Ainsi, la rédaction du projet de réforme constitutionnelle est réglée sur l’échéance 2014. On voit mal, en effet, le pouvoir dévoiler les éléments de cette réforme avant que le régime n’ait tranché entre l’option de la continuité et celle de la succession. De toute manière, la nature des changements qui seront apportés au texte dépendront entièrement de ce choix.
Ce sera, soit une Constitution pour un quatrième mandat, soit une Constitution pour une nouvelle présidence. On ne change pas un texte fondamental en fin de mandat pour améliorer
ses qualités démocratiques. Ce n’est pas, au demeurant, la vocation du
régime actuel ; si c’était le cas, on l’aurait éprouvé, depuis quatorze ans qu’il sévit.

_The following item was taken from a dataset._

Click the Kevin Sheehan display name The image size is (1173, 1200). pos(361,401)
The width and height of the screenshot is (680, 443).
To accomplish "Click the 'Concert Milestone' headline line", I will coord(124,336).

La lenteur du processus de “réforme” constitutionnelle n’a pas d’autres raisons que la nécessité de la caler avec le rendez-vous électoral de 2014. On en connaîtra les contours de la prochaine version qu’à la veille de la présidentielle, en ayant juste le temps de la voir adoptée, comme ce fut le cas de la révision “démocratiquement” adoptée en 2008.
Entre-temps, tout ce qui peut renseigner sur les intentions du régime sera suspendu.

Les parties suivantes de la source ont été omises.